Tang, 2006, Chopra et al., 2007, Klibi et al., 2010, Kumar and Tiwari, 2013, Simchi-Levi et al., 2015, Sokolov et al., 2016, Choi et al., 2017, Ivanov, 2018a, Ivanov, 2018b, Dolgui et al., 2018, Lücker et al., 2018, Ivanov et al., 2017 suggest differentiating disruption risks and operational risks in the SC. Disruption risks can be caused by natural or man-made catastrophes, political crises, strikes, or legal disputes.

In regard to disruption risks, resilient production and distribution network design has become an active research avenue over the last decade (Gunasekaran et al., 2015, He et al., 2018, Ho et al., 2015, Jain et al., 2017, Kamalahmadi and Mellat-Parast, 2016, Losada et al., 2012, Macdonald et al., 2018, Namdar et al., 2018, Raj et al., 2015, Rezapour et al., 2017, Sawik, 2018, Simangunsong et al., 2012, Spiegler et al., 2016, Tukamuhabwa et al., 2015). Since trends of globalisation, outsourcing, efficiency principles, and specialisation have been on the rise in SC management, SC vulnerabilities, and the risks that a SC will be affected by a disturbance have correspondingly increased.

Moreover, the ripple effect has been identified in literature as a specific phenomenon in the disruption risk management framework (Ivanov, 2018a, Ivanov, 2018b, Dolgui et al., 2018, Ivanov, 2017, Levner and Ptuskin, 2018, Liberatore et al., 2012, Mizgier, 2017, Pavlov et al., 2018, Scheibe and Blackhurst, 2018). The ripple effect describes the disruption-based scope of changes in structural SC design and planning parameters and the impact of disruption propagation on SC performance. As a consequence of disruption propagation, Ivanov and Rozhkov (2017) observed post-disruption instability in the SC called ‘postponed redundancy’. ‘Postponed redundancy’ describes the SC’s delayed reaction to disruption and recovery actions as a consequence of production-ordering behaviour that occurs during the disruption period. For example, disruption-driven changes in SC behaviour may result in accumulated backlog and delayed orders.

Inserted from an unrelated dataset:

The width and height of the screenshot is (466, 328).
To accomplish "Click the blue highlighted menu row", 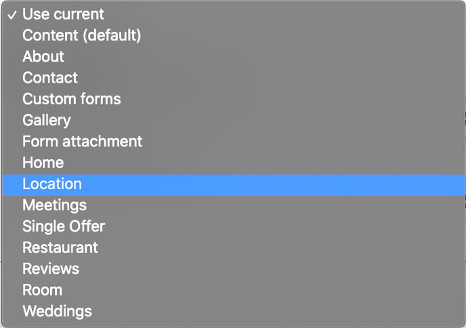I will pyautogui.click(x=233, y=184).
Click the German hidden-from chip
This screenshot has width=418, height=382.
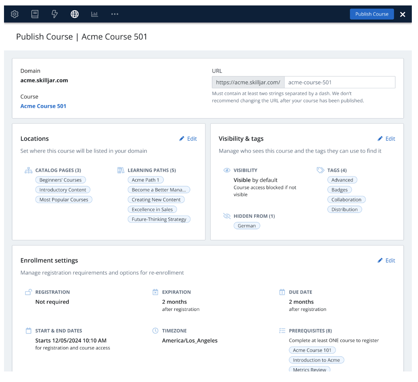[247, 226]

The transition of these residues into the post-disruption period destabilizes normal operations, resulting in further delivery delays and non-recovery of SC performance (Ivanov and Rozhkov, 2017).

Even if considerable advancements have been achieved in the given area, the resilient production and distribution network designs and the production-ordering systems in the SC have been mostly considered in isolation from each other. At the same time, decisions in each of these two areas are interconnected. Closing this research gap, this study considers production and distribution network design subject to disruption risk at both the proactive and reactive control stages. We study production-ordering behaviour in a SC with disruption risks in the recovery and post-disruption periods and the influence of the ripple effect on production and distribution network design. The methodology of this paper is based on a real-life case-study with real company data that is used for quantitative analysis of decisions on matching the production and distribution network design with ripple effect considerations from a disruption risk perspective. The objectives of the analysis are twofold. First, it aims to show how production and distribution network design decisions influence each other. Second, it aims to provide insights about how SC managers can enhance SC resilience by implementing proactive and reactive policies with integrated consideration of production-ordering decisions in both recovery and post-disruption periods.

The rest of this paper is organized as follows. In Section 2, a literature analysis is presented. Section 3 is devoted to the problem statement and research methodology. In Section 4, a simulation model is described. Experimental results are considered in Section 5, followed by a discussion on managerial insights in Section 6. The paper is concluded by summarizing the most important findings and outlining future research avenues in Section 7.